ART REVIEW; Lee Mingwei -- 'Project 80'
By HOLLAND COTTER
Published: November 21, 2003, Friday

Museum of Modern Art, Queens
45-20 33rd Street
Long Island City, Queens
Through Monday

The sidewalks of New York are never too crowded for my taste. I like being caught up in crowds of tourists or shoppers, hearing languages from German and Hindi to New Jerseyese. A traveler's enthusiasm can refresh a spirit of place. I end up wanting to share my own be-sure-to-see list of esoteric attractions.

Something like this interchange is the basis for Lee Mingwei's project ''The Tourist.'' Mr. Lee, who was born in Taiwan and lives in the United States, is a conceptual performance artist whose medium is hospitality. He cooks for strangers, engages them in conversation, invites them to gallery sleep-overs, making them collaborators in a private, personal art.
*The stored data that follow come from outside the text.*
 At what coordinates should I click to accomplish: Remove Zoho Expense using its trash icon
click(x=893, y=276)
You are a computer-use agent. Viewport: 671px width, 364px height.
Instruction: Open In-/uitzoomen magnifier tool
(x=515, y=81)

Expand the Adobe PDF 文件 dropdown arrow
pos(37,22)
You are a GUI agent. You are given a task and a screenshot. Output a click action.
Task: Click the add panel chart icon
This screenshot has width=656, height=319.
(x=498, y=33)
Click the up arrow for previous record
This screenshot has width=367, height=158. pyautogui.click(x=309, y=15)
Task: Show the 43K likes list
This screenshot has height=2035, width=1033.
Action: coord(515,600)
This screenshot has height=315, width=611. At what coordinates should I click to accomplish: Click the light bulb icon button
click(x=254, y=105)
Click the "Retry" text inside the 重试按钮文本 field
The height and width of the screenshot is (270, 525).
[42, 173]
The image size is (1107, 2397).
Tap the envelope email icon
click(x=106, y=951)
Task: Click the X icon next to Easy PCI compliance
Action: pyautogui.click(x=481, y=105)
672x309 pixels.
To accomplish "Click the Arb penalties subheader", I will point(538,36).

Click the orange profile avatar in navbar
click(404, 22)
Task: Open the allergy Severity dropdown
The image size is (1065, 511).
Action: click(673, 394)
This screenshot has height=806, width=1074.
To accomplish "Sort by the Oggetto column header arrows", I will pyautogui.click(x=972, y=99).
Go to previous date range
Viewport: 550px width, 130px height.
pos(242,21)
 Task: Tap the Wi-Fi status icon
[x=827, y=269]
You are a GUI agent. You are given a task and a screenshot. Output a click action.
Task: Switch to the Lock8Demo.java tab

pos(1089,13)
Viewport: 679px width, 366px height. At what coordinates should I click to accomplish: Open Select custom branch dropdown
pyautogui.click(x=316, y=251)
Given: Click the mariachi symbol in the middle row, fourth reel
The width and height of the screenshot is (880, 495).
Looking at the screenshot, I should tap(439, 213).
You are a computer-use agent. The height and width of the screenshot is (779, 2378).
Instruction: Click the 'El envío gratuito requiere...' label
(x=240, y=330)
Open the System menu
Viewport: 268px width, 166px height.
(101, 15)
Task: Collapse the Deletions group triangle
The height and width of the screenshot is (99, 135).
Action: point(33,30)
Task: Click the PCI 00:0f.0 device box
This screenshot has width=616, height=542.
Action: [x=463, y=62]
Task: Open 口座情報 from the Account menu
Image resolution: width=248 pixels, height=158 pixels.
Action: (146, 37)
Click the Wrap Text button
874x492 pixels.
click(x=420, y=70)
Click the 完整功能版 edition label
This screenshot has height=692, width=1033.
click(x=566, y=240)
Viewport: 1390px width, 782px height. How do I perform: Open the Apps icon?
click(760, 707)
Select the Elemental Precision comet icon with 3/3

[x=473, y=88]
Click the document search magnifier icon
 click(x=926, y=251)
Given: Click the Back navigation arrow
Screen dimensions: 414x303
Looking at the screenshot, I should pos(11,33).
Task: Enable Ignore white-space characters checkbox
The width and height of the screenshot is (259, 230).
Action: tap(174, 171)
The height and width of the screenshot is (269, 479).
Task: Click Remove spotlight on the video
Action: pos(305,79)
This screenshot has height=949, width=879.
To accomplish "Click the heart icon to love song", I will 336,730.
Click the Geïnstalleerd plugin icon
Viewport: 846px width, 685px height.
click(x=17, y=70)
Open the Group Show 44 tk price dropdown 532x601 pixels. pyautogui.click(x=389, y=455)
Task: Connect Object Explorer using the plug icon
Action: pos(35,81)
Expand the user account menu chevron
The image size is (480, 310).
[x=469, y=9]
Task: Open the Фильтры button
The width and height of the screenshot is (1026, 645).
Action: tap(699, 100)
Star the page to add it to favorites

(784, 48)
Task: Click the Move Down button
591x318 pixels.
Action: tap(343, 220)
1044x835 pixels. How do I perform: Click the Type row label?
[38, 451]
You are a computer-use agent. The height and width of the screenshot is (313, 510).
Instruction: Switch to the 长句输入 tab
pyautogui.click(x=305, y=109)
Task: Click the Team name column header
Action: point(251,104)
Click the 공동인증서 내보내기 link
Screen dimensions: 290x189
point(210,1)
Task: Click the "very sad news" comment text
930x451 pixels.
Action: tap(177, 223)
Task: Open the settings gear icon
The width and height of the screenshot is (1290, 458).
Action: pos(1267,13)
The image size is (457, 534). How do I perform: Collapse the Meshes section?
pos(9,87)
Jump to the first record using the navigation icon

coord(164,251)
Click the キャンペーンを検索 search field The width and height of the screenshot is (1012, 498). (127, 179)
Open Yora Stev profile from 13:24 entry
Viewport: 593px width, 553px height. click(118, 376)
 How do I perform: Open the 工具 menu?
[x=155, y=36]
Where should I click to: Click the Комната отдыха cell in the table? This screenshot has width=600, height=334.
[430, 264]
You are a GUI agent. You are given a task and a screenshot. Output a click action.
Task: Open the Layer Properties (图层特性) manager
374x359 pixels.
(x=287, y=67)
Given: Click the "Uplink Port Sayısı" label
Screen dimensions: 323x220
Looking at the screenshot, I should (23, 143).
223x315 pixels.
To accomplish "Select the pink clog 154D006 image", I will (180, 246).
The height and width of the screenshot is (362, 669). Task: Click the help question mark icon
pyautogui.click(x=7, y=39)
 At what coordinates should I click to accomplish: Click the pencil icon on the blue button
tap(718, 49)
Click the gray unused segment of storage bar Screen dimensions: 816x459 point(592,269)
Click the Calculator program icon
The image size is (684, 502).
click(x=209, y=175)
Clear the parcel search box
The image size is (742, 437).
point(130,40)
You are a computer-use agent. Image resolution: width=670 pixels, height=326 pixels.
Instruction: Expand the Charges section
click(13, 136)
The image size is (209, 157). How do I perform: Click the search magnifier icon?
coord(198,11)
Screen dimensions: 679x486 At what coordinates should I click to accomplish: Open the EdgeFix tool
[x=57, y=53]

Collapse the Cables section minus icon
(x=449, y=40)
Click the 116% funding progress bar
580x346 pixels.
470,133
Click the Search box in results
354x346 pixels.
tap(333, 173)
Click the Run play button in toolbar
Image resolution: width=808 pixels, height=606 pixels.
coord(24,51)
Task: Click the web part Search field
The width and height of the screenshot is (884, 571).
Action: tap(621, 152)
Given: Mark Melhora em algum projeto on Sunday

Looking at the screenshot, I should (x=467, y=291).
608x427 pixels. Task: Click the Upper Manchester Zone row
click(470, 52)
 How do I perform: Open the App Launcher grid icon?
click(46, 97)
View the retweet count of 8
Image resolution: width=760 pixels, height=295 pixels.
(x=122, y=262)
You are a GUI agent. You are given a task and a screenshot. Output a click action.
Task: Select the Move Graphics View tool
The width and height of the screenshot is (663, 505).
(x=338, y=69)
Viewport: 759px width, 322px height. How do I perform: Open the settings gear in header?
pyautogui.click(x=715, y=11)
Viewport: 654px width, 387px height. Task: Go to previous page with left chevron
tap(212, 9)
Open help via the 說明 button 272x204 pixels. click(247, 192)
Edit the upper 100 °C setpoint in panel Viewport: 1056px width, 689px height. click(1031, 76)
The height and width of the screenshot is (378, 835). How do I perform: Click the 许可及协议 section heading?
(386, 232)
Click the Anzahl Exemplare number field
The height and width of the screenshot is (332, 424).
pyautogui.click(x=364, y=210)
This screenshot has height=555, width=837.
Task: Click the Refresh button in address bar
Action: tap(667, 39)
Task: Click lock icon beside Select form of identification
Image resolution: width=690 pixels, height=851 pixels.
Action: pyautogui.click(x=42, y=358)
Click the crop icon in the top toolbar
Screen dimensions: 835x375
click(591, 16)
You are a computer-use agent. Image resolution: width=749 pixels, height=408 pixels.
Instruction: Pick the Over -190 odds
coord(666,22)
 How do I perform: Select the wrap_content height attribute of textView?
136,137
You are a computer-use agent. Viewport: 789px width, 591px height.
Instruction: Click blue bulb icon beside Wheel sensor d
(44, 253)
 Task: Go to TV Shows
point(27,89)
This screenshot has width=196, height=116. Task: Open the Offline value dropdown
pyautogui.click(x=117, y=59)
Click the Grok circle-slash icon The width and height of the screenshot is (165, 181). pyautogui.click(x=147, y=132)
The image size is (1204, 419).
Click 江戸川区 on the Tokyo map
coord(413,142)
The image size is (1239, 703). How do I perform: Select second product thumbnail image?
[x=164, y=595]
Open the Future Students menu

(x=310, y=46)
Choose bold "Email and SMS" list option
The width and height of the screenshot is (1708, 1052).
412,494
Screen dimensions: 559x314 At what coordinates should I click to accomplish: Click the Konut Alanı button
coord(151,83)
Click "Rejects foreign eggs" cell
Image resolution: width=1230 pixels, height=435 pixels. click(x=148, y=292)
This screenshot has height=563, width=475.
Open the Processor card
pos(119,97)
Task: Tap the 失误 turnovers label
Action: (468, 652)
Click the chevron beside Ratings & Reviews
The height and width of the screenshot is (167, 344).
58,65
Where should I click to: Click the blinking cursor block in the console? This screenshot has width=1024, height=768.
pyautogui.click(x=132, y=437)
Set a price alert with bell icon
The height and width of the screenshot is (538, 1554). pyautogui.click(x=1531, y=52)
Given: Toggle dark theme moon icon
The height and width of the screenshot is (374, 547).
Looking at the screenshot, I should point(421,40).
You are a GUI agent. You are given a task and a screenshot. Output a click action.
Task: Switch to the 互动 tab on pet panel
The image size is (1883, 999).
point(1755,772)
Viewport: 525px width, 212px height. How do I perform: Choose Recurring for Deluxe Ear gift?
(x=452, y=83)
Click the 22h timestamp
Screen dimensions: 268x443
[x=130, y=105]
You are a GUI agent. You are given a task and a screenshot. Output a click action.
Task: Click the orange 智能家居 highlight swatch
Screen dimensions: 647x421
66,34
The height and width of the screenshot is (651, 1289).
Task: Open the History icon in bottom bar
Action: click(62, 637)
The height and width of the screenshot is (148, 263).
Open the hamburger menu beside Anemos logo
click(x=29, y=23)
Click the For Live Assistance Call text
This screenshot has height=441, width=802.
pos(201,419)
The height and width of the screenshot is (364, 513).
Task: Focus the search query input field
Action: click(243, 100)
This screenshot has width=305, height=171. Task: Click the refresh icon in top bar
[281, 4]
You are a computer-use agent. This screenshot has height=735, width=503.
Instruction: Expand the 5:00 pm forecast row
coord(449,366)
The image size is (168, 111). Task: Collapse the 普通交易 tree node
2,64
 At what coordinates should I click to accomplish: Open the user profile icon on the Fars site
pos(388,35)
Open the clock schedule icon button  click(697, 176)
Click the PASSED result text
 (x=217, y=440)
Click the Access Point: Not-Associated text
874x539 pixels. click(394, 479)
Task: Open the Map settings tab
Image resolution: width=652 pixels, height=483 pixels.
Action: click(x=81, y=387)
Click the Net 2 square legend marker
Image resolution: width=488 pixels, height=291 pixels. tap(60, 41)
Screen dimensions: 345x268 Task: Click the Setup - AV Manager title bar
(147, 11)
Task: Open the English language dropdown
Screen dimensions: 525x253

For his project at the Modern, he issued an open call for New Yorkers to give him tours of favorite parts of their multiethnic city. The responses took him on insider rambles to Coney Island, the Apollo Theater in Harlem and various parts of the Bronx, with Mr. Lee and his guides taking pictures and recording their conversation. The installation is made up of mementos of the trips: pictures, audiotapes and objects from Saddam Hussein playing cards, to a Black Panther Film Festival brochure, to a fold-up umbrella.

If you are after highly wrought visual matter, you won't find it here. You will find cosmopolitan ideas, delineated in an excellent brochure by Roxana Marcoci, an assistant curator at the Modern. As a social conceptualist -- or conceptual socialist -- Mr. Lee has many precursors, from Daniel Spoerri to Rirkrit Tiravanija. To their work he adds one-on-one intimacy, which is, after all, an ideal condition for an art experience. May he have many successors.